Word and element pointing listing
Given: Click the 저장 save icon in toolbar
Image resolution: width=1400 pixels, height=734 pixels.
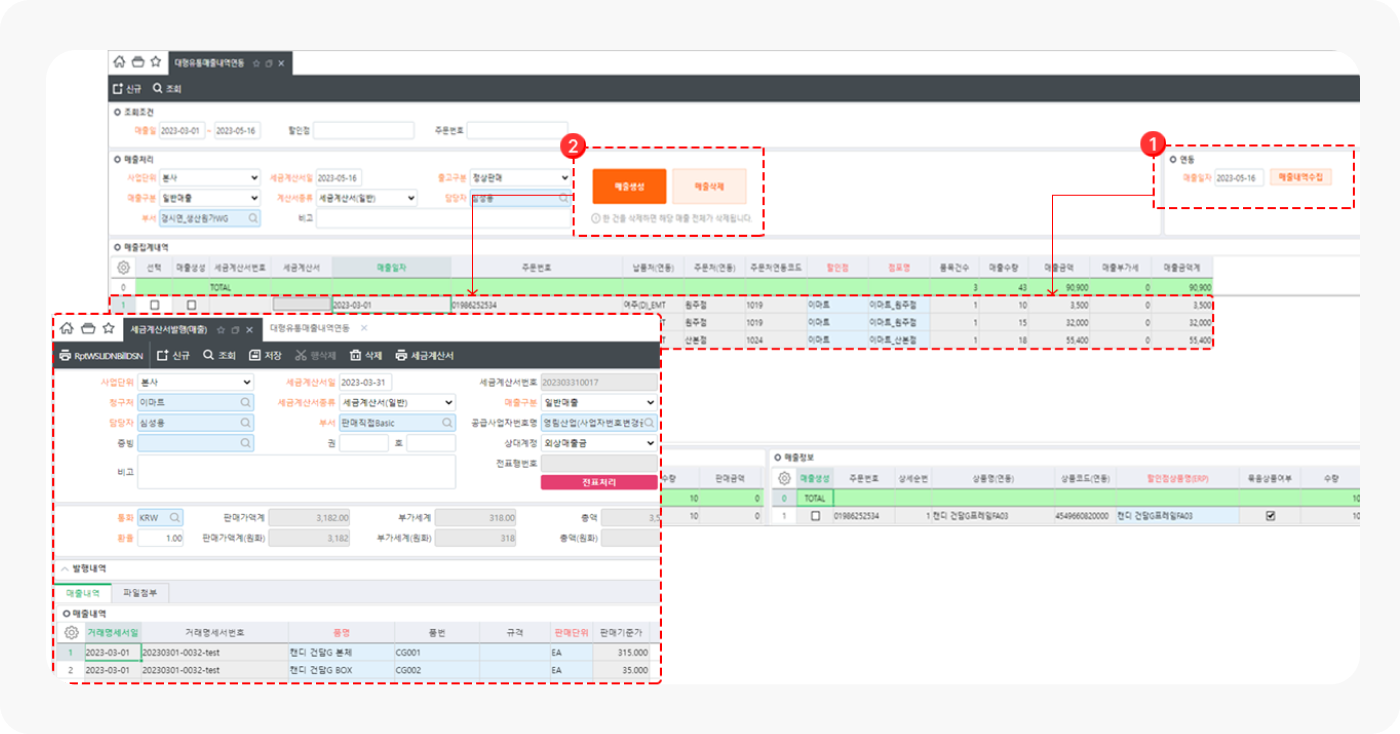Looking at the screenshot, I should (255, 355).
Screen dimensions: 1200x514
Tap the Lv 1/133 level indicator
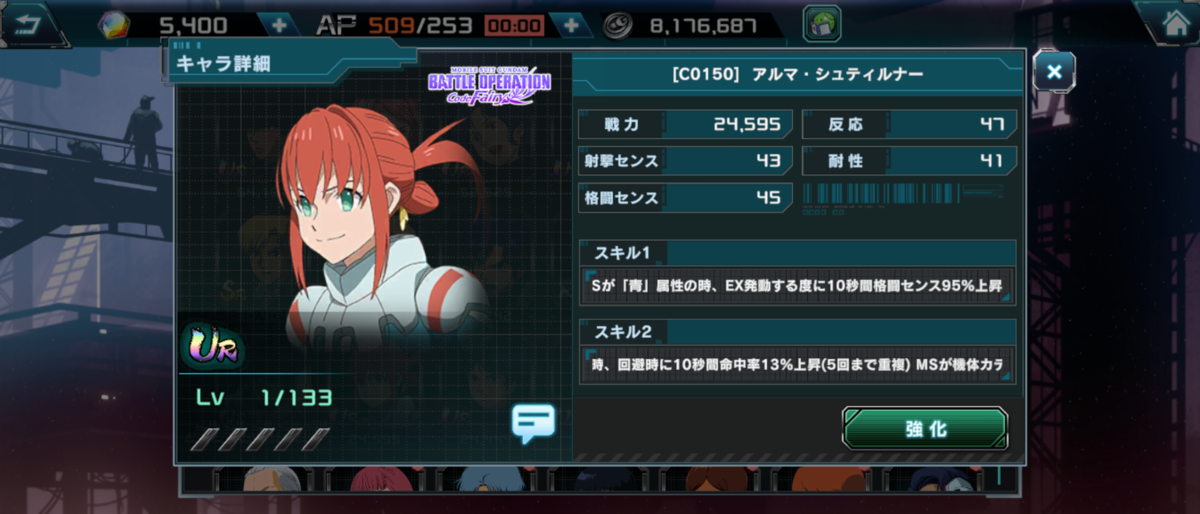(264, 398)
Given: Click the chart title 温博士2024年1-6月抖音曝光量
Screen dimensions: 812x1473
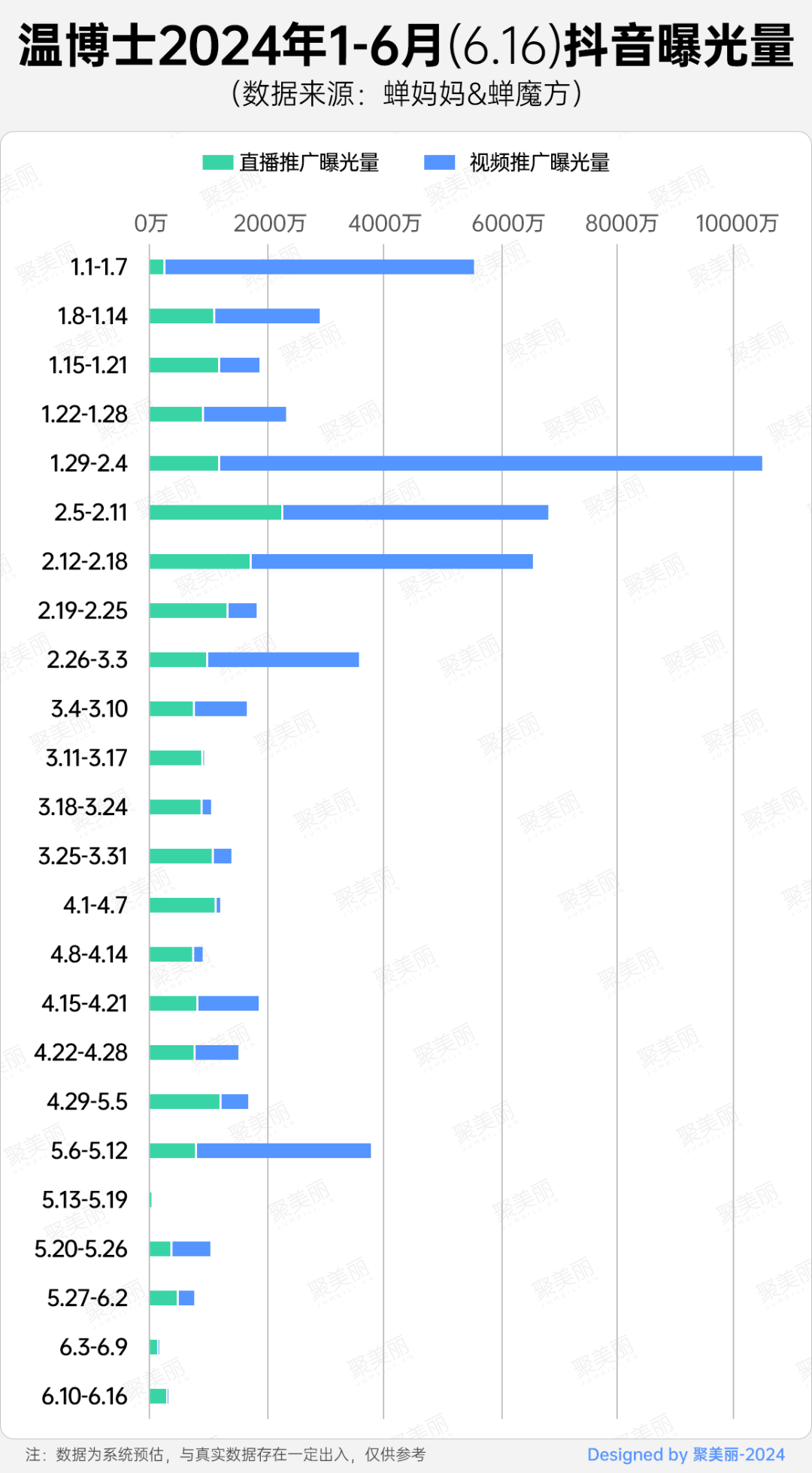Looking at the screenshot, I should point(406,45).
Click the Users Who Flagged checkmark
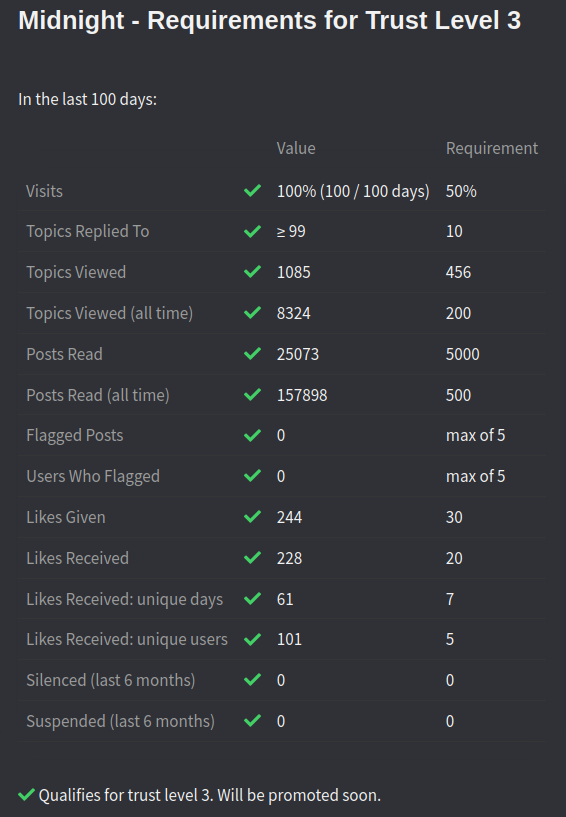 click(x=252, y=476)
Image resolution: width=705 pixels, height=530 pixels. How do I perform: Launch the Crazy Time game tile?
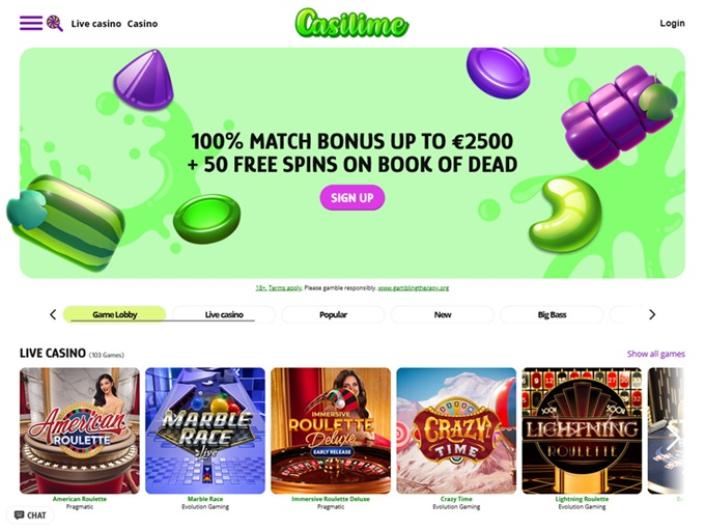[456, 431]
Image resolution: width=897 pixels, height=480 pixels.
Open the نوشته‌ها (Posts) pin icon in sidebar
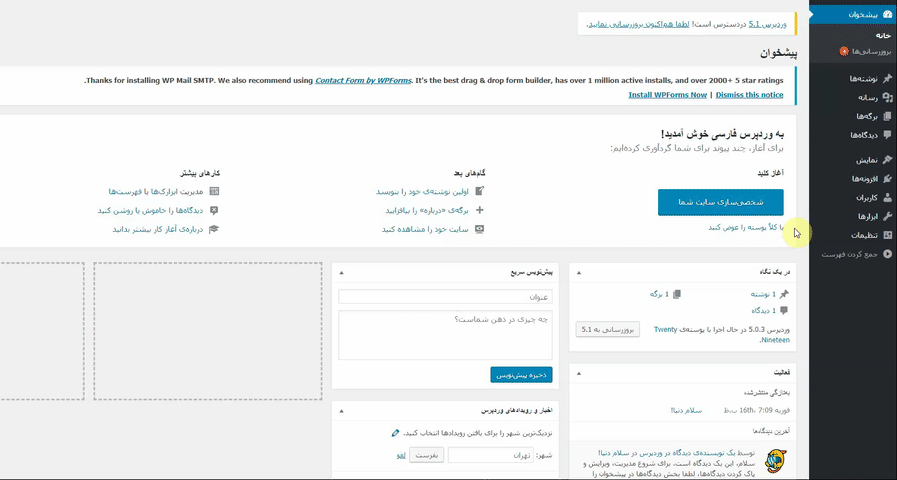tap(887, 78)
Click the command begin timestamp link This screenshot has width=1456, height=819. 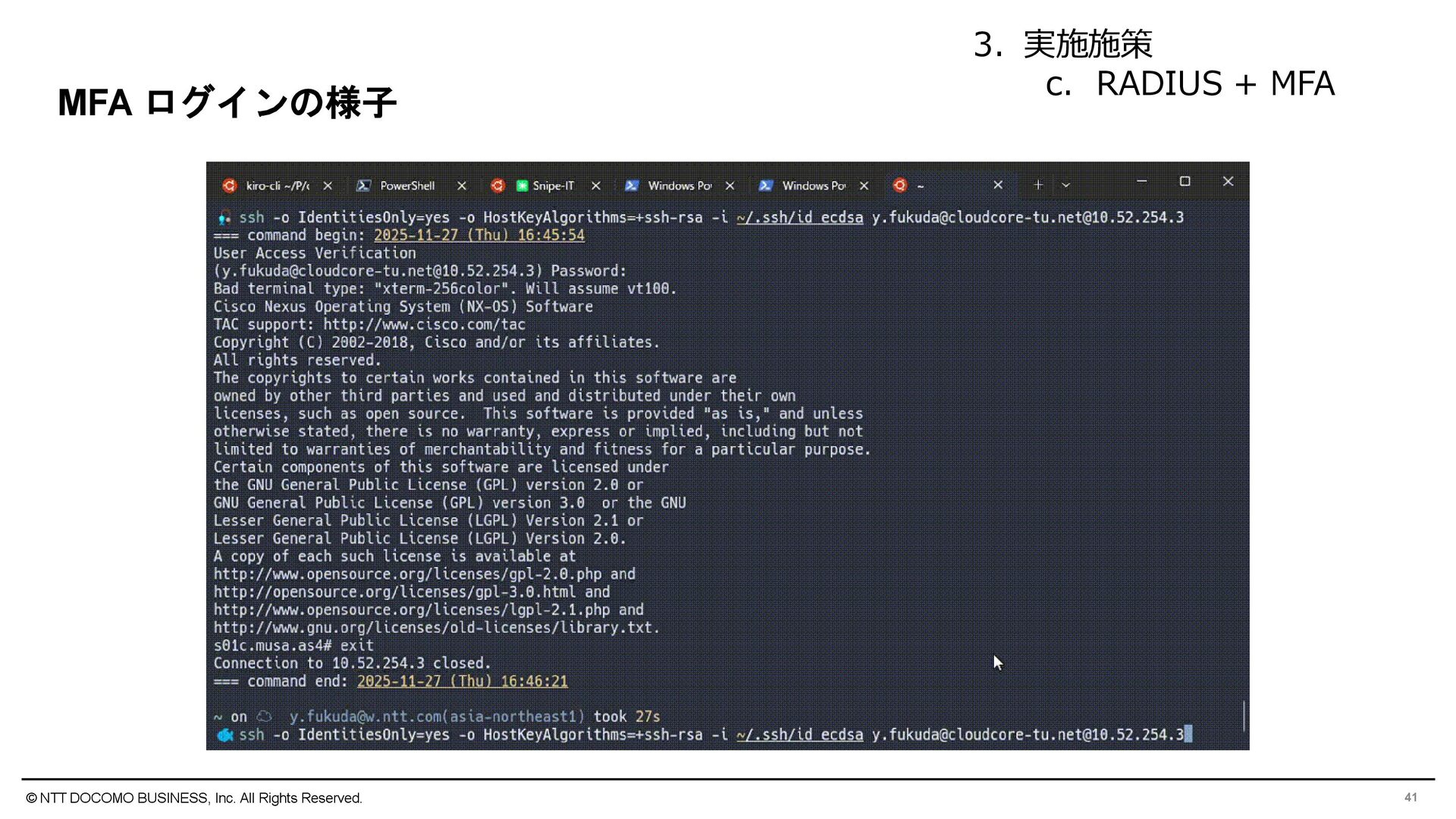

- AIM OF THE EXERCISE: Rewrite the listing above with "Screen dimensions" changed to "Screenshot size" everywhere it appears, keeping everything else the same and leaving out the pictures.

- THE OUTPUT:
Given: Click the 저장 save icon in toolbar
Image resolution: width=1400 pixels, height=734 pixels.
Looking at the screenshot, I should (255, 355).
Screenshot size: 1200x514
Tap the Lv 1/133 level indicator
(264, 398)
Given: Click the chart title 温博士2024年1-6月抖音曝光量
Screenshot size: 812x1473
Looking at the screenshot, I should point(406,45).
Click the Users Who Flagged checkmark
 click(x=252, y=476)
Image resolution: width=705 pixels, height=530 pixels. How do I perform: Launch the Crazy Time game tile?
[456, 431]
Image resolution: width=897 pixels, height=480 pixels.
Open the نوشته‌ها (Posts) pin icon in sidebar
tap(887, 78)
Click the command begin timestamp link This screenshot has width=1456, height=819. 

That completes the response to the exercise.